Fig. 4.. Genome-wide identification of drug-metabolizing gene products in B. thetaiotaomicron.

a, Network of enzyme-substrate-product drug metabolic interactions for B. thetaiotaomicron. Each node represents an enzyme (rectangles), a drug substrate (hexagons) or a metabolite product (circles), and each edge represents a validated metabolic interaction (targeted cloning of the gene into E. coli results in metabolism of a given drug or production of a specific drug metabolite). b, Norethindrone acetate-metabolizing activity of B. thetaiotaomicron wildtype, bt2068 mutant, and complemented strains. c, Pericyazine-metabolizing activity of B. thetaiotaomicron wildtype, bt2367 mutant, and complemented strains. In (b-c), promoter strengths are P1E6 > P4E5 >P2E5 > P5E4 >P1E4 > P2E3. Shaded areas depict the mean and STD of independent cultures (n=4). See methods for statistics and reproducibility.

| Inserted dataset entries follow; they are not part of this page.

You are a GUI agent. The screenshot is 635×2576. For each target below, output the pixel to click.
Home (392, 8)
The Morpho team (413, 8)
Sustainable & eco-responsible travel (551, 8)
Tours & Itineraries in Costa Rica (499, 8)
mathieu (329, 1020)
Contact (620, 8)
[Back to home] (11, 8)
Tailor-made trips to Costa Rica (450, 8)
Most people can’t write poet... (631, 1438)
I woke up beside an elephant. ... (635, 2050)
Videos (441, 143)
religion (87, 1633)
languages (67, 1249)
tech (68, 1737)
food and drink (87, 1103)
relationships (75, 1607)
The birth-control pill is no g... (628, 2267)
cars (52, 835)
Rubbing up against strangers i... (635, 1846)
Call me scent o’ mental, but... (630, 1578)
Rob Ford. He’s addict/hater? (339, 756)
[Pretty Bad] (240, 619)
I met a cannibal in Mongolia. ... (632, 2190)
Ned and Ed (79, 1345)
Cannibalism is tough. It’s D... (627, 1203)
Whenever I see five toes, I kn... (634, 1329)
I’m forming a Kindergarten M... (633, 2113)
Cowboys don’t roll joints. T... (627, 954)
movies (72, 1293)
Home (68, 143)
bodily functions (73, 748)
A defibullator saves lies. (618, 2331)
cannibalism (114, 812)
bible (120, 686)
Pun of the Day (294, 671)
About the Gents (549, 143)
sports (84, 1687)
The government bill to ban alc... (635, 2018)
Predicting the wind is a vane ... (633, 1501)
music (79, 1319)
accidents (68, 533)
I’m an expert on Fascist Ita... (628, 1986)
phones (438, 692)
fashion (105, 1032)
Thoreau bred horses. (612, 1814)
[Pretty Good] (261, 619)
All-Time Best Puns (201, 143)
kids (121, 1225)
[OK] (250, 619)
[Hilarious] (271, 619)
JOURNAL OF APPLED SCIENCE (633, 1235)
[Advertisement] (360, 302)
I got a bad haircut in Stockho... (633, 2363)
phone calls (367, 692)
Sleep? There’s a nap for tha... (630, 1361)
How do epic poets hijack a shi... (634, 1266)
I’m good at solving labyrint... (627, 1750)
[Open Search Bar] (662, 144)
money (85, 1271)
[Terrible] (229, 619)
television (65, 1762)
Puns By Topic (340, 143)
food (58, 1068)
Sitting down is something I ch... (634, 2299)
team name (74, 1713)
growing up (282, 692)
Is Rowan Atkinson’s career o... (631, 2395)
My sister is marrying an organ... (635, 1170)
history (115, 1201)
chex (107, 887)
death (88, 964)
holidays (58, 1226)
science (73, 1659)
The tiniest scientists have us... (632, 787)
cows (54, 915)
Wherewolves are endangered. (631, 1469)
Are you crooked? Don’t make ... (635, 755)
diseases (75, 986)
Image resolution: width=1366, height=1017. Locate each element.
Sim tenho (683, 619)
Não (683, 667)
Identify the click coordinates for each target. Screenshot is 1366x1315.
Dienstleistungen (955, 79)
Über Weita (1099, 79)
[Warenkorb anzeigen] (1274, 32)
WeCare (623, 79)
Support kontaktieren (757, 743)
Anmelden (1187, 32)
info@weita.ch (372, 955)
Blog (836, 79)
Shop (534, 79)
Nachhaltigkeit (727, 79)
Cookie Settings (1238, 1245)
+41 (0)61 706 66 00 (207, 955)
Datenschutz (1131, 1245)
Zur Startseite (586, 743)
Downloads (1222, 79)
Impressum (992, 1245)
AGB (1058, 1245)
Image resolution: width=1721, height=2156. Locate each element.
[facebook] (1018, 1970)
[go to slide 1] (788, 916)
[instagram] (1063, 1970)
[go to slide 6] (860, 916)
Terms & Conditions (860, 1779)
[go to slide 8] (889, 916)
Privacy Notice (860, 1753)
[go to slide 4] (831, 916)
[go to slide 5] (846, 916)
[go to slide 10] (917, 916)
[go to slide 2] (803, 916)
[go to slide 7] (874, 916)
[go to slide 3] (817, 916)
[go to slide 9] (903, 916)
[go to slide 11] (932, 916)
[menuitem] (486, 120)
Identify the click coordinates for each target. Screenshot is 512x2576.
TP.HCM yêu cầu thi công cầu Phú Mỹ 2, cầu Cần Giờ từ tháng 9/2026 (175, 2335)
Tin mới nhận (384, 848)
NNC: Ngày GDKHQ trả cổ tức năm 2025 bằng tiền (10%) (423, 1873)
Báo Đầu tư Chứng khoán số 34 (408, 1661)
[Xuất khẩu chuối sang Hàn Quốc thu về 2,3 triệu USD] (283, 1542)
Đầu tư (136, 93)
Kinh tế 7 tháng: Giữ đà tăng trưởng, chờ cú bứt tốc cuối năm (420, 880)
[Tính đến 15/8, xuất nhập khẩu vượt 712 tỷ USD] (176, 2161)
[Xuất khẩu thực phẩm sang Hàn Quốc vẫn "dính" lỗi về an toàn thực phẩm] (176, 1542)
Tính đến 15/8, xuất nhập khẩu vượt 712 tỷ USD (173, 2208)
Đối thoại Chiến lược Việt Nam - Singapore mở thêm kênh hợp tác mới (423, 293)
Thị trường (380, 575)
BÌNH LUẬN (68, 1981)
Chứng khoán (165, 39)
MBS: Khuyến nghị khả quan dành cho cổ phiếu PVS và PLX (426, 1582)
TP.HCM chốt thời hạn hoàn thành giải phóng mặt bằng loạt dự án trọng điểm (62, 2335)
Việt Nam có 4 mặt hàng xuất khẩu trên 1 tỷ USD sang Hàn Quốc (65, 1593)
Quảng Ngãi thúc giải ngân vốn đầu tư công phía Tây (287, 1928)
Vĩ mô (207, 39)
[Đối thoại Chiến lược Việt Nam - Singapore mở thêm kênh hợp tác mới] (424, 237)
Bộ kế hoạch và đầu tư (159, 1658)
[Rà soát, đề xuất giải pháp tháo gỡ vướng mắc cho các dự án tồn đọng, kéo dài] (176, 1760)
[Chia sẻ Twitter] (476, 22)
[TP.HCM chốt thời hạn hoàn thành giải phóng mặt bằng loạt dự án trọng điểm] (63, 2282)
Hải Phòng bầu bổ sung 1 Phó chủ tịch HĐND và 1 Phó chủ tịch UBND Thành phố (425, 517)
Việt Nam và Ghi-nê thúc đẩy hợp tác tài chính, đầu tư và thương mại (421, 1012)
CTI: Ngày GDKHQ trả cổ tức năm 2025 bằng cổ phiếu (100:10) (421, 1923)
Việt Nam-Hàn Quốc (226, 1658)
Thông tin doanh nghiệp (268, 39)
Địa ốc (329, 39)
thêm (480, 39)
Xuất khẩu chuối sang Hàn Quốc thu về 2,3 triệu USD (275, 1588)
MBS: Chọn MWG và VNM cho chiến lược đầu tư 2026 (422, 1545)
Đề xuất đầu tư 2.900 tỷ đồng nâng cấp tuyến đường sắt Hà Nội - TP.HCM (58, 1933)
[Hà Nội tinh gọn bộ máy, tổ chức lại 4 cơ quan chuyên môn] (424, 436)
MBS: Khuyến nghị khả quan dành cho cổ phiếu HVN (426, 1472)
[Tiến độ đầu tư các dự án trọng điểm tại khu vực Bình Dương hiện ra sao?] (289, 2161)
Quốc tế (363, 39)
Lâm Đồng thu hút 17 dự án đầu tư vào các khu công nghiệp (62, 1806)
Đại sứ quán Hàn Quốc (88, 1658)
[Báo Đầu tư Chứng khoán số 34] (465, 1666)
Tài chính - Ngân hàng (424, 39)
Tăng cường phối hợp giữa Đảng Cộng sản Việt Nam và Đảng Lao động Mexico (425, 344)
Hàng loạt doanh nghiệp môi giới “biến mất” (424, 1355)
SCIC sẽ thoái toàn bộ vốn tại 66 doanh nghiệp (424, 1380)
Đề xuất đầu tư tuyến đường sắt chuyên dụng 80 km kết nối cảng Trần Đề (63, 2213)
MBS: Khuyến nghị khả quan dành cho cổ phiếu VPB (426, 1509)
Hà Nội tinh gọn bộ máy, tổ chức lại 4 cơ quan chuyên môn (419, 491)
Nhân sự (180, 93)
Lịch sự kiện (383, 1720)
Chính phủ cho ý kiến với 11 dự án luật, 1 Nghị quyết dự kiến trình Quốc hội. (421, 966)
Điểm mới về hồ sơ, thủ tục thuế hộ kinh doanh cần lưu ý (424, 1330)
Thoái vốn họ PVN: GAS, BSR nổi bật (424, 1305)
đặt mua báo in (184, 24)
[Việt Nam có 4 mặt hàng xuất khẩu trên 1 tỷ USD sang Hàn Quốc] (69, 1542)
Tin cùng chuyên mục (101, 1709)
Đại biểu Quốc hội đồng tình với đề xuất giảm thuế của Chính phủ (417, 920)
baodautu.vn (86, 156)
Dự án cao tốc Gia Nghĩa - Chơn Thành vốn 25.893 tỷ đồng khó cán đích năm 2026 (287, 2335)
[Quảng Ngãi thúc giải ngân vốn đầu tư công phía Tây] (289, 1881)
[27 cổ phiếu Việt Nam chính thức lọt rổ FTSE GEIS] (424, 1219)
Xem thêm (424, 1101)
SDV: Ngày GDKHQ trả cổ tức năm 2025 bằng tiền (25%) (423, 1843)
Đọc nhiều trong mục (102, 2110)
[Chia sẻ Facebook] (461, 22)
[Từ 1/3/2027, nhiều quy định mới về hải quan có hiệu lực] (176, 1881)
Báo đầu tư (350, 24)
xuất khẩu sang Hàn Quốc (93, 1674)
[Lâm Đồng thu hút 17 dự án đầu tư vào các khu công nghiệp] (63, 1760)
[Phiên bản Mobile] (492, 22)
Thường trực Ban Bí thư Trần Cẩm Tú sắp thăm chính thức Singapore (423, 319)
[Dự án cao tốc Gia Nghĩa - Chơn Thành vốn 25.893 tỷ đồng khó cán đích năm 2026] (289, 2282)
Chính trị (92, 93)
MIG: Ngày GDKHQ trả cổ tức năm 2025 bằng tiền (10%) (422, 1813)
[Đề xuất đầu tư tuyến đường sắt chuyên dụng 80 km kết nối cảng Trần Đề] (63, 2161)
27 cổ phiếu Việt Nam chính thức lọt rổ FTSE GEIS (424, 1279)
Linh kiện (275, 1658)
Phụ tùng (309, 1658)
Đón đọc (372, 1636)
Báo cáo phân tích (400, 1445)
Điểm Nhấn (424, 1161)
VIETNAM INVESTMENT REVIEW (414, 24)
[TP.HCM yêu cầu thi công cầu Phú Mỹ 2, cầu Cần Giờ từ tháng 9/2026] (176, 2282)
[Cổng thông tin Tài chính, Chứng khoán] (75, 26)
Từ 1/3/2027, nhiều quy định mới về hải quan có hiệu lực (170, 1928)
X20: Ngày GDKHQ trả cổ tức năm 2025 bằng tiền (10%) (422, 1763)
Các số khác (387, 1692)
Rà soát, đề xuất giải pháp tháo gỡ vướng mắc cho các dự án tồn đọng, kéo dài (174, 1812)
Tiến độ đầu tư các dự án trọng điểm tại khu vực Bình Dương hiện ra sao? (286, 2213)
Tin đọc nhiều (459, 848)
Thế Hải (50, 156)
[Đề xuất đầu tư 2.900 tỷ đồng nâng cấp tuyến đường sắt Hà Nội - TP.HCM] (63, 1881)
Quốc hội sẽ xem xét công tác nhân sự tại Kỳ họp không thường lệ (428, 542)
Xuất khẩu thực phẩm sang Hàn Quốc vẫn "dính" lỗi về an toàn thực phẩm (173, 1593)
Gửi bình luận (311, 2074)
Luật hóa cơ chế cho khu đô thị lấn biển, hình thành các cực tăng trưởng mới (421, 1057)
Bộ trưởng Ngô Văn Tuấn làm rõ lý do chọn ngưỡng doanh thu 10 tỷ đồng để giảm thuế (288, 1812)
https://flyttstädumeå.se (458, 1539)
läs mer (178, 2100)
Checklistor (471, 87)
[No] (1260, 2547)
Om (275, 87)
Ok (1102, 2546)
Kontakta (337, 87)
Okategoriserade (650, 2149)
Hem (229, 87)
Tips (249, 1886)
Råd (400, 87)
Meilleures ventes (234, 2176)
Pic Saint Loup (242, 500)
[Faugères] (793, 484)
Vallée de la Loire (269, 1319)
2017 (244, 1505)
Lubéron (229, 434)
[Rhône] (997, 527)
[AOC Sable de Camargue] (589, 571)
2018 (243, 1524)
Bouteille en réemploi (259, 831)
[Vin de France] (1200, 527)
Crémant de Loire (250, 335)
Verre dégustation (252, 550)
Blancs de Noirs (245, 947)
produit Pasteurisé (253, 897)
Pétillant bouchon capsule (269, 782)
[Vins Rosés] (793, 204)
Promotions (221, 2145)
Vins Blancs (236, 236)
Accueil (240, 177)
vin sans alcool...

Fig. 5.. Microbiome-encoded drug-metabolizing gene products explain drug metabolism of gut bacterial strains and communities.

a, Genes identified from libraries of B. thetaiotaomicron, B. dorei, and C. aerofaciens genomic DNA. b, Diltiazem metabolism rates for the 67 bacterial strains from Figure 1 with available genome sequences, presence of BT4096 homologs in their genomes, and comparison between maximal BT4096 identity and diltiazem metabolism of each strain. c, Gene set enrichment analysis for specific drug-metabolizing gene products and their combinations among the bacterial strains metabolizing each drug. Enrichment is shown for single (upper panel) and combined (lower panel) drug-metabolizing gene products among sets of bacterial strains metabolizing a given drug. d-e, Norethindrone acetate and tinidazole metabolism of the 67 genome-sequenced gut bacteria and presence of homologs of identified drug-metabolizing gene products. f, Diltiazem conversion to desacetyldiltiazem by 28 different human gut communities and correlation between microbiota diltiazem-metabolizing activity and qPCR-measured abundance of bt4096 homologs. g-h, Metabolism of norethindrone acetate and famciclovir by 28 different human gut communities. Right panels provide correlation coefficients between community drug metabolizing activity and the metagenomic abundance of drug metabolizing bacterial gene products, species, genera and phyla identified in this study. For (f-h) each color represents a different human donor, lines depict the mean of n=4). See methods and Supplementary Tables 14-16 and 18-19 for statistics and reproducibility.